Bottom line, the legacy of SOX is that it accomplished its objective of elevating the reliability of and confidence in financial reporting. But it also has created a strong focus on processes and controls. In the aforementioned Protiviti survey, the majority of organizations noted:

  • Enhanced understanding of controls design and operating effectiveness as well as improvements in company culture specifically related to risks and controls. These changes to the organization reflect an “everyone’s responsible” mentality with respect to internal control.
  • Increased focus on continuous improvement through an end-to-end view of business processes. Ongoing awareness of reporting requirements around the impact of significant changes in people, processes and technology through periodic certification and the focus on remediation required to implement necessary internal control adjustments have increased the discipline and appetite to consider different ways a task can be achieved or how the reliability of processed transactions can be increased.
  • Emphasis on using technology and automation, including increased implementation of automated controls. For example, many companies are allocating substantive resources toward automating and modernizing various aspects of their SOX compliance program by enabling it with technology to drive improved efficiencies and effectiveness. Naturally, these benefits can spill over to improvements in operating processes.

Although the Act’s sponsors are no longer with us, the signature legislation of Senator Sarbanes and Representative Oxley continues to achieve its aims and provides a basis from which to bring additional reliability and transparency into financial and public reporting. Its implementation drove a marked decrease in financial reporting restatements. The actions taken by organizations in response to the Act’s requirements helped to solidify confidence in the capital markets at a crucial moment in history.

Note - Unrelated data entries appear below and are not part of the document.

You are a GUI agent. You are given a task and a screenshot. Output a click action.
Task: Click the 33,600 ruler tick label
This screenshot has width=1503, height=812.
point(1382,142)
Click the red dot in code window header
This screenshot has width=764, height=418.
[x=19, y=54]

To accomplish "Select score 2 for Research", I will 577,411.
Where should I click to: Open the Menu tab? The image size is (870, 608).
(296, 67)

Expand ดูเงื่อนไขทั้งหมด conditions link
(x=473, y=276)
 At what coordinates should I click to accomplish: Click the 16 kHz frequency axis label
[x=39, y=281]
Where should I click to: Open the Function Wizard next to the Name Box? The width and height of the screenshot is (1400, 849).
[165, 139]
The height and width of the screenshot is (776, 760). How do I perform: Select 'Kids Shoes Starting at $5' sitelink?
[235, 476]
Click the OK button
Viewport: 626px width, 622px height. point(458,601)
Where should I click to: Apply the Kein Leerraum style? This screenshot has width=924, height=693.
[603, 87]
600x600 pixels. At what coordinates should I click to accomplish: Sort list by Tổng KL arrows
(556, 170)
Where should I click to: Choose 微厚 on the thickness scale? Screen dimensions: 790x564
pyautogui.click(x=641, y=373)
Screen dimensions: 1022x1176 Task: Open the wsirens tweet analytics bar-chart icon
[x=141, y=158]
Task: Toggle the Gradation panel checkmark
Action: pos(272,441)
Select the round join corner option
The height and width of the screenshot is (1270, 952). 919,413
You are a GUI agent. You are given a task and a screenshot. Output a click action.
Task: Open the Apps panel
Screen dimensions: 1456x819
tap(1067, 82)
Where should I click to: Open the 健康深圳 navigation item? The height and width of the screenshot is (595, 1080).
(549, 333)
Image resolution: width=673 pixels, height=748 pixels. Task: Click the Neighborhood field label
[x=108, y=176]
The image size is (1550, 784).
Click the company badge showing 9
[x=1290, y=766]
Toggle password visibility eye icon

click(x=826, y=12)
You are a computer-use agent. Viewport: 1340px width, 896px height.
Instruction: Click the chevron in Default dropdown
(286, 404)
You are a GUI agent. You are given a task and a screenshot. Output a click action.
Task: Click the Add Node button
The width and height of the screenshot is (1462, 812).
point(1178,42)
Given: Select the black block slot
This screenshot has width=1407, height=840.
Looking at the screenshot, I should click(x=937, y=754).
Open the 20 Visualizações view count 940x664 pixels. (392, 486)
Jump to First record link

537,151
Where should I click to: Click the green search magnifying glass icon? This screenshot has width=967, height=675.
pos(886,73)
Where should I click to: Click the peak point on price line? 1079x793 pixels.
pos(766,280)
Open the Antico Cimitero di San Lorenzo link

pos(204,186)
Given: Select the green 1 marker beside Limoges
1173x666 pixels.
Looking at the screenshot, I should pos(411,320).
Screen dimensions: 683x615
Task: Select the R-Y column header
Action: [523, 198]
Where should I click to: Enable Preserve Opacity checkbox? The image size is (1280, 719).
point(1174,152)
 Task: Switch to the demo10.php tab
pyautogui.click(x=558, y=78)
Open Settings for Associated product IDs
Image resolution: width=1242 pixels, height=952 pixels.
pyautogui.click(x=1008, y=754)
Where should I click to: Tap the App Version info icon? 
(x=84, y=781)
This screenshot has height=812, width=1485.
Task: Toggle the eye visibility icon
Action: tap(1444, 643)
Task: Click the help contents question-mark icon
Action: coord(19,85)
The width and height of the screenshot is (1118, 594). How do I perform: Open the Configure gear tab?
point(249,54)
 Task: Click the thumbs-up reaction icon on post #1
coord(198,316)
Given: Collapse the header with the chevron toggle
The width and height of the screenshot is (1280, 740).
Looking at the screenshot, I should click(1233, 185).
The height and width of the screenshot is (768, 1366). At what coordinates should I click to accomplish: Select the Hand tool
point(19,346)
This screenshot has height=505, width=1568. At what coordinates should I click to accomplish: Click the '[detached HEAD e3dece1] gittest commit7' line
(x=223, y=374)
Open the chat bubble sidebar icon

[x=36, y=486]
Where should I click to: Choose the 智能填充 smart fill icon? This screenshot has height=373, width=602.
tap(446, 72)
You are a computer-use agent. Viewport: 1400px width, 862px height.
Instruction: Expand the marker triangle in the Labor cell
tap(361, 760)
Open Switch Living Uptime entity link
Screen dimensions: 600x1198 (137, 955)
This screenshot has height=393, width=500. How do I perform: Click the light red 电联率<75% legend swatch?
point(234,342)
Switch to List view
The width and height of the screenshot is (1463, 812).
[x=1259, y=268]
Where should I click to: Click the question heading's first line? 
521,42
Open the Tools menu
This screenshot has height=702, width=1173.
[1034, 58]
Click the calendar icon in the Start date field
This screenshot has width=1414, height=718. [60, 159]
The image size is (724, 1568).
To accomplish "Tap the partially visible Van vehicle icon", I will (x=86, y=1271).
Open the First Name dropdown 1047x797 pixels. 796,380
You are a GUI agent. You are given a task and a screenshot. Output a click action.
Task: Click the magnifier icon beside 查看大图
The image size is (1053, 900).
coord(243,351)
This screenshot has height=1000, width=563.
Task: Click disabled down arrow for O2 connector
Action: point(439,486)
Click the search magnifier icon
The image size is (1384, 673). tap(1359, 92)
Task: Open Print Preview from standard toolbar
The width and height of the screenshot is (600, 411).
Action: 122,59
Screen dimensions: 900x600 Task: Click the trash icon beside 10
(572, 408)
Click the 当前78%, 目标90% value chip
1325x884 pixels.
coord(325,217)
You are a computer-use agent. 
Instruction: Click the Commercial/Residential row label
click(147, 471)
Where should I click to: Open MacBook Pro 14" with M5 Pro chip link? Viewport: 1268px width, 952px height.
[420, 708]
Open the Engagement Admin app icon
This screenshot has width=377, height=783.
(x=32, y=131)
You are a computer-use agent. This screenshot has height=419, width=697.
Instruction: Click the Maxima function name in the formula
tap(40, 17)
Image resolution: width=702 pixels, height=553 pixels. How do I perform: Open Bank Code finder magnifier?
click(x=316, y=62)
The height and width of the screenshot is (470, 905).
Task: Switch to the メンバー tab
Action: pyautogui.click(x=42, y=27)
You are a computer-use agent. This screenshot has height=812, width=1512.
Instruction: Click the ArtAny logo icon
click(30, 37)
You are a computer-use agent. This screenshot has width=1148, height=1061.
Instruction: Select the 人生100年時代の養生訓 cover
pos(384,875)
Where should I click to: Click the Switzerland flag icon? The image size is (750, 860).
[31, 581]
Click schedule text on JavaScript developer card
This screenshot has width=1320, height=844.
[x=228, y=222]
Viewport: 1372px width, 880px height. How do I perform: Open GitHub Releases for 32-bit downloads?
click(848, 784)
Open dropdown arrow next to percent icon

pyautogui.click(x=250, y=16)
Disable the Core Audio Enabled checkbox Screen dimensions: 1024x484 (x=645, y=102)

True, SOX has its detractors and, currently, there are concerns about rising costs. But looking back over the last 20 years, the investing public and users of financial information are the better for it. Some have questioned SOX’s value because it did not prevent the 2007–2008 financial crisis. However, SOX doesn’t mandate how financial institutions are to be run, how risks are to be managed, or when CEOs and their boards should take a fresh look at the validity of critical assumptions underlying their corporate strategy and business model. SOX is about reporting results, not about calling the shots. That remains a management and board imperative.

As for the next 20 years, we continue to see organizations build on the discipline adopted for ICFR and leverage it to additional areas, such as cybersecurity and environmental, social and governance (ESG) matters. Expanding on the infrastructure of the SOX program already in place to address additional disclosure requirements, compliance and operational areas will continue to provide benefits to businesses focused on improving the cost-effectiveness of their processes and controls.

In fact, we are seeing companies build the discipline (for example, validation of completeness and accuracy, control over spreadsheets and calculations, and detailed evidence of management review) into these additional reporting areas so that certifying officers can have confidence in the reliability of required sustainability reporting. For example, according to the aforementioned Protiviti survey, more than 40% of organizations applied an ICFR-like process to their human capital reporting and ESG metric reporting for 2021, with nearly 40% more stating that they would be doing so in the future.

On this 20th anniversary of SOX’s enactment, we once again pay tribute to Mr. Sarbanes and Mr. Oxley.